• Exercise aim
Continue the text on prevention for cultural heritage after its final sentence, keeping its tone and subject.

• Given text
Preventing: One Definition, Many Facets.
When we talk about prevention in the medical-healthcare field, we mean “the set of activities, actions, and interventions aimed at reducing the risk of falling ill, preventing the appearance or progression of diseases, and limiting the consequences of pathological conditions already underway.”
If we think of cultural heritage, the parallel is immediate:
- Targeted activities, actions, and interventions: designing safe environments, emergency plans, physical protection of assets, monitoring deterioration agents (humidity, dust, light), inventories and risk mapping, awareness raising.
- Risk reduction: a systematic process of analysis, prevention, and mitigation of damage to cultural heritage caused by natural or anthropogenic threats.
- Preventing the appearance or progression of damage: a risk management process that includes hazard identification, vulnerability assessment, development of mitigation strategies (such as preventive conservation and adaptation), emergency planning, implementation of physical security measures, and constant monitoring.
- Limiting consequences: constant monitoring of deterioration factors, planning physical and technological protection measures (such as alarms and display cases), implementing emergency plans with defined procedures, effective risk communication to all personnel, and risk elimination (rarely achievable).
Let’s rewrite the definition for cultural heritage:
“The set of activities, actions, and interventions aimed at reducing the risk of damage to cultural assets, preventing the appearance or worsening of damage, and limiting the consequences deriving from harmful events, ensuring the conservation and transmission of cultural heritage to future generations.”

• Data listing
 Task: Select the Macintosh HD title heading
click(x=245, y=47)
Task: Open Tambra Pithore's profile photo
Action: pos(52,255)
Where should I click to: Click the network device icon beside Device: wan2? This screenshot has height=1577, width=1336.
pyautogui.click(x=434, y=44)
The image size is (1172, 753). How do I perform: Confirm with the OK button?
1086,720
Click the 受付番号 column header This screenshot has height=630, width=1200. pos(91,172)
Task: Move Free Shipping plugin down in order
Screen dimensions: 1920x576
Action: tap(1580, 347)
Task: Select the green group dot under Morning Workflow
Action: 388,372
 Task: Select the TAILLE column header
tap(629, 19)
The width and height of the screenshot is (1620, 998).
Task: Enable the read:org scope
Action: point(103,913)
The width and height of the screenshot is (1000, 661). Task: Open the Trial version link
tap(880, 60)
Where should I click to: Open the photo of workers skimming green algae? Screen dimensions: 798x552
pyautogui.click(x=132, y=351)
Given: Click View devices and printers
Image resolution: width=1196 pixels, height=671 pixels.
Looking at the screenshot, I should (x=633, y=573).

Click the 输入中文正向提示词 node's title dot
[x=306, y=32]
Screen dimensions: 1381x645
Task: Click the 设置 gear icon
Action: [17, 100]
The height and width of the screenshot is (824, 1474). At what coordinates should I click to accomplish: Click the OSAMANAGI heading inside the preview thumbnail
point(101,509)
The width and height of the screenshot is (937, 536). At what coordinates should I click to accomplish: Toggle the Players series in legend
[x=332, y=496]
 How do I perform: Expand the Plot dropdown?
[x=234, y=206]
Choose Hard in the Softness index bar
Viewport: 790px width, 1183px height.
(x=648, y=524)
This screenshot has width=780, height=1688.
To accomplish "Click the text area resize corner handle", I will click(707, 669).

• Final answer
From the Human Body to Cultural Assets: Analogies
In medicine, check-ups and screenings reduce future risks; in cultural heritage, inspections and risk assessments perform the same role: museums, galleries, archives, libraries, and archaeological sites suffer the effects of time, climate, mass tourism, and, in general, deterioration agents.
ICCROM, UNESCO, and ICOMOS insist on this point: without preventive management, conservation is not sustainable.
The 4 points of preventive action:
- 👁️ Self-diagnosis = Inspections
Knowing how to read the signs on our body, or on the heritage to be saved, is fundamental for tracing potential diseases that are not yet symptomatic. - 📊 Screening = Risk Assessment
Specialists talk about risk assessment: analyses that identify the type of risk, its probability, its magnitude, its impact, threats, and deterioration agents. - 🧯 Preventive Therapy = Security and Emergency Plans
Active, functional strategic documents are necessary: MSEP defines roles, procedures, and priorities. Without it, even a small fire can turn into a catastrophe. - 📖 Training = Empowerment
It is not enough to simply prescribe a cure; people must be prepared to apply it. From the security guard to the director, information and training are what transform guidelines into real action.
The Louvre Case
An example comes from France: the Louvre stands just steps from the Seine under the constant threat of flooding. In the past, the management admitted that in the event of an exceptional flood, it would not be possible to save everything.
To face this potential threat and house the museum’s works, the Liévin Conservation Center was created. An 18,500-square-meter building equipped with six different climate areas, research laboratories, and spaces designed to hold up to 250,000 works. Since 2019, restorations, studies, and research activities have been carried out there: over 3,000 interventions have already been completed, employing more than 130 international researchers.
This center is not just a storage facility but the application of an effective prevention strategy that acts not only as a deterrent to the event but as an active solution meeting multiple objectives: storage, restoration, and more.
The Santo Chiodo Depository
An Italian example is the Santo Chiodo Security Depository for Cultural Heritage, located in the industrial outskirts of Spoleto (Umbria). It is a functional depository-laboratory for the recovery and conservation of historical architectural materials in stone and brick (frames, portals, rose windows, corbels) and sacred wooden artifacts recovered after the collapse of buildings following the 2016 earthquake.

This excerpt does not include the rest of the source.